--- START Document segment ---

# Using Florence2 as Remotely Sourced Zoo Model

In [2]:
import fiftyone as fo
import fiftyone.zoo as foz

# Load a dataset
dataset = foz.load_zoo_dataset("quickstart", overwrite=True)
dataset=dataset.take(3)

Overwriting existing directory '/home/harpreet/fiftyone/quickstart'
Downloading dataset to '/home/harpreet/fiftyone/quickstart'
Downloading dataset...
 100% |████|  187.5Mb/187.5Mb [895.2ms elapsed, 0s remaining, 209.5Mb/s]      
Extracting dataset...
Parsing dataset metadata
Found 200 samples
Dataset info written to '/home/harpreet/fiftyone/quickstart/info.json'
Loading existing dataset 'quickstart'. To reload from disk, either delete the existing dataset or provide a custom `dataset_name` to use


# Setup Zoo Model

In [3]:
foz.register_zoo_model_source("https://github.com/harpreetsahota204/florence2", overwrite=True)

Downloading https://github.com/harpreetsahota204/florence2...
  138.5Kb [45.4ms elapsed, ? remaining, 3.0Mb/s] 
Overwriting existing model source '/home/harpreet/fiftyone/__models__/florence2'


In [4]:
foz.download_zoo_model(
    "https://github.com/harpreetsahota204/florence2",
    model_name="microsoft/Florence-2-base-ft", 
)

--- END Document segment ---

→ **Instructions**:
A) Set down the part of the Florence2 notebook that opens with the words containing "# Setup Zoo" and closes with "Downloading https://github.com/harpreetsahota204/florence2...".
B) Answer the following questions using the Florence2 notebook:
(i) How many samples does the output report finding in the quickstart dataset?
(ii) How many samples does the code keep through the call to take?
(iii) Which model name is passed to download_zoo_model?

--- START Data listing ---

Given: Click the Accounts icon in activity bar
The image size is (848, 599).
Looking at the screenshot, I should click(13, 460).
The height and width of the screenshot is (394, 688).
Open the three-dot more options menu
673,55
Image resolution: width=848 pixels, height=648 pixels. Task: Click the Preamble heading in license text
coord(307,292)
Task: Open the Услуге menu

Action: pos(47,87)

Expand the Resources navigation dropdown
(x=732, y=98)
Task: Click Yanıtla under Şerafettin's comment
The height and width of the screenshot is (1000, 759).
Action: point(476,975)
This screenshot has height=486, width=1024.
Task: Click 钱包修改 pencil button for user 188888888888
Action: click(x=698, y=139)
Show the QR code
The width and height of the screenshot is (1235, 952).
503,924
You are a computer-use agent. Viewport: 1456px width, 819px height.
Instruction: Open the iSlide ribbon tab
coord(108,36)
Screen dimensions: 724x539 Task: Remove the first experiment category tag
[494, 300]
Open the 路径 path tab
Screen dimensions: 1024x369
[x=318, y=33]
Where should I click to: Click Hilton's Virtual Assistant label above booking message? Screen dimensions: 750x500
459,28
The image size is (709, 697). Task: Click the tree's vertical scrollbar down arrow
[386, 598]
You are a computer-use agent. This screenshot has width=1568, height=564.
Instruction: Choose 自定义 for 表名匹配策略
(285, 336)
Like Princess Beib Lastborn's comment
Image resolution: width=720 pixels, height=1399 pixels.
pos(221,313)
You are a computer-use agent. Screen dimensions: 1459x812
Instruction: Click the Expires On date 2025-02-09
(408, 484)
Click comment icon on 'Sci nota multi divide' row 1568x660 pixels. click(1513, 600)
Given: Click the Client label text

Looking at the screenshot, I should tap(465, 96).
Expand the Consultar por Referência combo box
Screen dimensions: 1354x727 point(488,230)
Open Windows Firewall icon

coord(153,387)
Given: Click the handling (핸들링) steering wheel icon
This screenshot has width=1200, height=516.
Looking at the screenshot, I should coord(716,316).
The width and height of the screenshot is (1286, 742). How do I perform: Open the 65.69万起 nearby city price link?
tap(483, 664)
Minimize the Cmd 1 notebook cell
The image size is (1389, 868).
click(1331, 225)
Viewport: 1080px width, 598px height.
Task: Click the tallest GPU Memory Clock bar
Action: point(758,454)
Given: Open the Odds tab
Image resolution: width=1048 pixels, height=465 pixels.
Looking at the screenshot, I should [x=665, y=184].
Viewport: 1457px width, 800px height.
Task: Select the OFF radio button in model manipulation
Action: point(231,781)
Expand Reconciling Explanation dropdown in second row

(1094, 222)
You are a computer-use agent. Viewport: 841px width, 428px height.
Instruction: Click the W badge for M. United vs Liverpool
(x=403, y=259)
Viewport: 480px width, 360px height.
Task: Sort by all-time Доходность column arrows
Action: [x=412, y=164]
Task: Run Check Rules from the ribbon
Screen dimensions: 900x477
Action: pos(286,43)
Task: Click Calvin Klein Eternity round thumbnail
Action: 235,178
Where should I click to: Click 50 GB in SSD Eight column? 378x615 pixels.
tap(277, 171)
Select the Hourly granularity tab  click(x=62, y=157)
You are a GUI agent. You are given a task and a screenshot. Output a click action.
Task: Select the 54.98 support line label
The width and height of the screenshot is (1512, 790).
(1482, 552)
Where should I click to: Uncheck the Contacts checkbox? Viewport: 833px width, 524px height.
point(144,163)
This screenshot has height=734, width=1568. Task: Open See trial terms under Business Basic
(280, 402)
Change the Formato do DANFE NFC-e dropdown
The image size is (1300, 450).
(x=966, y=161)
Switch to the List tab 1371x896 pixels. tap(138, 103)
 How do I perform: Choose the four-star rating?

--- END Data listing ---

→ **Results of the tasks**:
A)
# Setup Zoo Model

In [3]:
foz.register_zoo_model_source("https://github.com/harpreetsahota204/florence2", overwrite=True)

Downloading https://github.com/harpreetsahota204/florence2...

B)
(i) 200 samples.
(ii) 3 samples.
(iii) "microsoft/Florence-2-base-ft".